I understand that it can be solved using the Euclidean Algorithm, but how would the solution look like? I know the Euclidean Algorithm, but don't understand how it is applied here.
The euclidean algorithm works just as usual.
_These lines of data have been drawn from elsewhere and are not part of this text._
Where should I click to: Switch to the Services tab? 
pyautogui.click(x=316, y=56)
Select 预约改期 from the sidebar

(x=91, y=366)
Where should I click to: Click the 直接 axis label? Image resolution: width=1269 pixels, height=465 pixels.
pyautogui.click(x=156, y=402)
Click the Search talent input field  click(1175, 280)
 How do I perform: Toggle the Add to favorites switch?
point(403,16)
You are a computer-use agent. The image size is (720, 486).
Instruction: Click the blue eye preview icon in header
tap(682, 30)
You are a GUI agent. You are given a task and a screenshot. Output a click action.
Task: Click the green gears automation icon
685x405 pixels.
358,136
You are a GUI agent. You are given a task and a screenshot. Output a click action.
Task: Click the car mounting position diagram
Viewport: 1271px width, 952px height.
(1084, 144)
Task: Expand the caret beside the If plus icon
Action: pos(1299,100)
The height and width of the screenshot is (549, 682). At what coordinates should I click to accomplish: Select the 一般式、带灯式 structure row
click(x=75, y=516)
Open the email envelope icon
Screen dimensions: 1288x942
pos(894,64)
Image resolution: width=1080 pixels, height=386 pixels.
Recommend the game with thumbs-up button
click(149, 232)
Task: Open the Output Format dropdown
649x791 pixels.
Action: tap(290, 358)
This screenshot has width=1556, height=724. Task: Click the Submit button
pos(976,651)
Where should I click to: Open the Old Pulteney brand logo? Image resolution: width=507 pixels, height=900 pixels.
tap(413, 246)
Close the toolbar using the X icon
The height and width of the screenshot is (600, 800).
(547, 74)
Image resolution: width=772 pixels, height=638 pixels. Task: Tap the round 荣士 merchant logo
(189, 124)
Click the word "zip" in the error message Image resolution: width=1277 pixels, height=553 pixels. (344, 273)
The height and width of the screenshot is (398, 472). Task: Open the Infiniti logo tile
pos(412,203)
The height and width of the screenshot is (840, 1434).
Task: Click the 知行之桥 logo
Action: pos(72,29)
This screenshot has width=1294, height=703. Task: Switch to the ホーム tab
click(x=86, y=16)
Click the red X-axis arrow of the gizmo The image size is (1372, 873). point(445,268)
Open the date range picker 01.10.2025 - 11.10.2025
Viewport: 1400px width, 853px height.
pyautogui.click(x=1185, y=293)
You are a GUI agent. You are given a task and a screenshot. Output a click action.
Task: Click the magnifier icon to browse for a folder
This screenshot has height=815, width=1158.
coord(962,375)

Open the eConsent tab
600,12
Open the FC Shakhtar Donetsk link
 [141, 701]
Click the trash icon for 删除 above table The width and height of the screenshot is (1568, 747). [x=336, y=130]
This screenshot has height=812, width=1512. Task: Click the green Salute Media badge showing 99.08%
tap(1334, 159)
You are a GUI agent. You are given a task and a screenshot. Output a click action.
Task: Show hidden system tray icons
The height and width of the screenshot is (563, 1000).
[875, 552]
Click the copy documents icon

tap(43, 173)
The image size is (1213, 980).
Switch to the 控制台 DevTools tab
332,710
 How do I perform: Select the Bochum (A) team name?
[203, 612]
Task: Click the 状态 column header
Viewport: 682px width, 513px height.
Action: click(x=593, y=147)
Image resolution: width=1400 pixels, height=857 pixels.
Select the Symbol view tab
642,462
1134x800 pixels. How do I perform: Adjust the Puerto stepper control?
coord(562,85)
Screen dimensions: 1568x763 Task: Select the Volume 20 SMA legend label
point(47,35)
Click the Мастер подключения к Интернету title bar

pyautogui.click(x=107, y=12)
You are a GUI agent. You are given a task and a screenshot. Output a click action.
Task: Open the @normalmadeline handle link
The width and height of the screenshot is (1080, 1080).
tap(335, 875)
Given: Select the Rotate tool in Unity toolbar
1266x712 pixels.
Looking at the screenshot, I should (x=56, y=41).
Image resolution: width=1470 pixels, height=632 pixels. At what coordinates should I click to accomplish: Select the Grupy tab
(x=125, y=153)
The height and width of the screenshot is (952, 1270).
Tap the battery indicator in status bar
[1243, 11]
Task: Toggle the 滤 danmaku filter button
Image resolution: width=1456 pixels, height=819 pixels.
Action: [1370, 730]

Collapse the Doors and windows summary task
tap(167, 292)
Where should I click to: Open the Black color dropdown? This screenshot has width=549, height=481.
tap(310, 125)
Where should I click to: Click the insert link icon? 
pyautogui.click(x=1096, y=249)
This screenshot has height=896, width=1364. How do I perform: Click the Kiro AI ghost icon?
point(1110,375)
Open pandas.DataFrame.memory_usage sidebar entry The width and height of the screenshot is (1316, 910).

We have $$ \gcd(21n+4,14n+3)\\ =\gcd(21n+4-(14n+3),14n+3)\\ =\gcd(7n+1,14n+3)\\ =\gcd(7n+1,14n+3-2(7n+1))\\ =\gcd(7n+1,1)=1 $$
HINT:
If integer $d$ divides $21n+4,14n+3$
$d$ must divide $3(14n+3)-2(21n+4)=1$
The basic idea was to eliminate $n$ and find a constant that must be divisible by $d$
By the Euclidean algorithm,$$21n+4 = 1(14n + 3) + (7n + 1)$$
Now the $GCD$ of $(21n+4)$ & $(14n + 3)$ is the same as that of $(14n + 3)$ & $(7n + 1)$.
So applying the algorithm to $(14n + 3)$ & $(7n + 1)$,
$$(14n + 3) = 2(7n+1) + 1$$
By the same logic, the $GCD$ of $(14n + 3)$ & $(7n + 1)$ is equal to that of $(7n + 1)$ & $1$. Hence we finally have the $GCD$ of $(21n+4)$ & $(14n + 3)$ $=1$.
Since the $GCD$ of the numerator and denominator is 1, therefore, the fraction is irreducible.
$${21n+4\over 14n+3}={14n +3 +7n+1\over 14n+3}=1 +{7n+1\over 14n+3}= 1 +{14n+2\over 2(14n+3)}$$
$$\gcd(14n+2,14n+3) = 1$$ thus irreducible.